A question that is often posed to homeschooling parents is whether they are licenced teachers or have some special qualifications. While some homeschoolers do bring with them a background in the education field, it is by no means necessary. All parents are qualified to teach their children; indeed they are particularly well-suited to the task as no one knows their child better. As the instructor, you spend time studying, growing, and learning together with your child. One of the wonderful side effects of homeschooling is that the parent receives a “re-education” and many have commented how wonderful it is to finally have a deeper understanding of history, alto-cumulous clouds, or the aurora borealis. My favorite time in our family’s homeschooling years has been reading aloud classic books (something we would otherwise never have time for anymore). Importantly, as a parent you can teach not only academic subjects but life experiences as well, serving as a guide for acceptable, productive behaviour. Together you can set goals, work hard, manage time, and be disciplined in reaching your goals. You can take a rest and go for a walk when you become unproductive. Learning these life skills will help your child succeed in many of life’s endeavours.

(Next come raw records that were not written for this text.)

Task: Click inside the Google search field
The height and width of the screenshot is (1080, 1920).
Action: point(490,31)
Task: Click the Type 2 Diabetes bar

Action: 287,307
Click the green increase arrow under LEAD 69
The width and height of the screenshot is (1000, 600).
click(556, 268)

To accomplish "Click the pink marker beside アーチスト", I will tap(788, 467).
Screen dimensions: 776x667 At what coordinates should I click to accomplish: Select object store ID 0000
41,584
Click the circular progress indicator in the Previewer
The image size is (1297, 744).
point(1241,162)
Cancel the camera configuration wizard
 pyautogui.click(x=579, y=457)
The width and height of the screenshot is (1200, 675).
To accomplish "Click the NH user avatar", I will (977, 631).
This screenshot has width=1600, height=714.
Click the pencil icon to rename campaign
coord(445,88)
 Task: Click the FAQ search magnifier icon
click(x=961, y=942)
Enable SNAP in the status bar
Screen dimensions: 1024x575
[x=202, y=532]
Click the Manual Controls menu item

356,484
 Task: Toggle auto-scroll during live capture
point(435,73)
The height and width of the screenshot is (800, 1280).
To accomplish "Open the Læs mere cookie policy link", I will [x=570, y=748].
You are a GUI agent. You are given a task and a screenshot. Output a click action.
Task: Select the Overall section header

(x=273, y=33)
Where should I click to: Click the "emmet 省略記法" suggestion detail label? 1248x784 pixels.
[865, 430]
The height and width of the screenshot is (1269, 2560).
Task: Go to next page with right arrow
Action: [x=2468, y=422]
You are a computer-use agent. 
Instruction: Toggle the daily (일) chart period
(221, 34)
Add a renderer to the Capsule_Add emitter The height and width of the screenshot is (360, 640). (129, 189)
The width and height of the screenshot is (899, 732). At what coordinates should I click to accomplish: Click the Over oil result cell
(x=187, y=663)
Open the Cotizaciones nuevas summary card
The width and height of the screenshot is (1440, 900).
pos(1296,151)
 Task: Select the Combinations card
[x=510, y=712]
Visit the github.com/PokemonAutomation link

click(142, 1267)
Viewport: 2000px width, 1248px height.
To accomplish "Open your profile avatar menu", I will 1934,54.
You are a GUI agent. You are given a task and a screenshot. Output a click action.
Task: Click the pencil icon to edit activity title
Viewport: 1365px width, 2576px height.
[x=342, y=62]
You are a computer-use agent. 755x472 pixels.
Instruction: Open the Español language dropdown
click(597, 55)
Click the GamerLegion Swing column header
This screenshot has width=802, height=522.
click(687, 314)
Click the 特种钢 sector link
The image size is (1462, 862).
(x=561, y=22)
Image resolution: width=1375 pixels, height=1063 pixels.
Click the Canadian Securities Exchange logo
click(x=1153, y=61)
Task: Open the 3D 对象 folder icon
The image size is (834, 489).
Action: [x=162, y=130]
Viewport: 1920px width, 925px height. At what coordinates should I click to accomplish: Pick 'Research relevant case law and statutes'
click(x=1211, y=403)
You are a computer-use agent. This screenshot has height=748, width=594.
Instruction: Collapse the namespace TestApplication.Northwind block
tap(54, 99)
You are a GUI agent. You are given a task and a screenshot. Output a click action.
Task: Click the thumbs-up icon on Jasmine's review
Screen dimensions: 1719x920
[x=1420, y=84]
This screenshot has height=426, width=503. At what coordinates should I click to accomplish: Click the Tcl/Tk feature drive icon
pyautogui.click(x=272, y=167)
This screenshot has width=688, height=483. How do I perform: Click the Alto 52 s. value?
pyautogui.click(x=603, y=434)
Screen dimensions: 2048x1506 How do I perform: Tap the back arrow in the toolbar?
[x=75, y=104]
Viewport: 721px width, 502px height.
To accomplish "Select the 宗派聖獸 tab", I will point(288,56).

If you think that homeschooling might be for you, here are some final points to help you get started: – Visit homeschool.today or ontariohomeschool.org for information and forms for requesting permission to homeschool and helpful resource links. Other great sites to help you start out are thecanadianhomeschooler.com, canadianhomeeducation.com, and homeschoolcanada.ca.
Explore the myriad of curriculum available to homeschoolers. Take a look at these sites to get an idea of all the opportunities: learninghouse.ca, rainbowresource.com, classicaleducationbooks.ca; a great site for homeschool curriculum reviews is cathyduffyreviews.com. If you feel daunted by the prospect of creating a schedule for completing all curriculum within the school year, take a look at homeschoolplanet.com.
Explore online classes. Children in grade 7 and up can benefit from online courses in math, English, foreign languages, science, and history. There are also many unique subject opportunities such as astronomy, Norse or Greek mythology, Latin, graphic design, personal finance, art history, etc. There are many online homeschool providers of very high academic quality based in the U.S. including at-tps.org, clrconline.com, scholeacademy.com, memoriapressacademy.com, veritaspress.com. Many of these U.S. online schools are accredited, include AP courses in all subjects, and are recognized by Canadian universities (check with universities for details). In Canada the selection is more limited and generally includes only courses that are part of the provincial curriculum including virtualhighschool.com and ilc.org ; khanacademy.org provides free online courses and tutorials.
Lastly, establish regular routines and schedules. We have kept a daily downtime in the afternoon for reading/audiobooks for years and it has kept us sane. Do not attempt this educational journey alone. Support from other homeschooling families is important for both the parents and students. Many homeschool groups meet for educational or sports activities on a weekly basis. There are many homeschool facebook groups; you can also visit ochec.org and ontariohomeschool.org for more information. Limiting screen time and maximizing outdoor exposure through daily walks can work miracles in lifting moods. Powering off your phone and placing it in a location away from you until schooling is done demonstrates to your child that they have your full attention and care.
All the best on your educational journey!